• [Exercise input]
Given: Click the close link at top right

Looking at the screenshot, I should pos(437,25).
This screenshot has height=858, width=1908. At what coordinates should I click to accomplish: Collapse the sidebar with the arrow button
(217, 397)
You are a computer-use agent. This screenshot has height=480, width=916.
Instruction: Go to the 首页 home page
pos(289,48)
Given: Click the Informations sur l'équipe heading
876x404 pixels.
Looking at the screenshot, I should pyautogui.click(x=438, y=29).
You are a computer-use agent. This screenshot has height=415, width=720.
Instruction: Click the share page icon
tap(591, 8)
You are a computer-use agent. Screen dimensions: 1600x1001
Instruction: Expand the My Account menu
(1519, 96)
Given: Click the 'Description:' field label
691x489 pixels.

• [Action item]
Copy every line of the data above in which the string "computer" appears.

• [Answer]
You are a computer-use agent. This screenshot has height=480, width=916.
You are a computer-use agent. This screenshot has height=415, width=720.
You are a computer-use agent. Screen dimensions: 1600x1001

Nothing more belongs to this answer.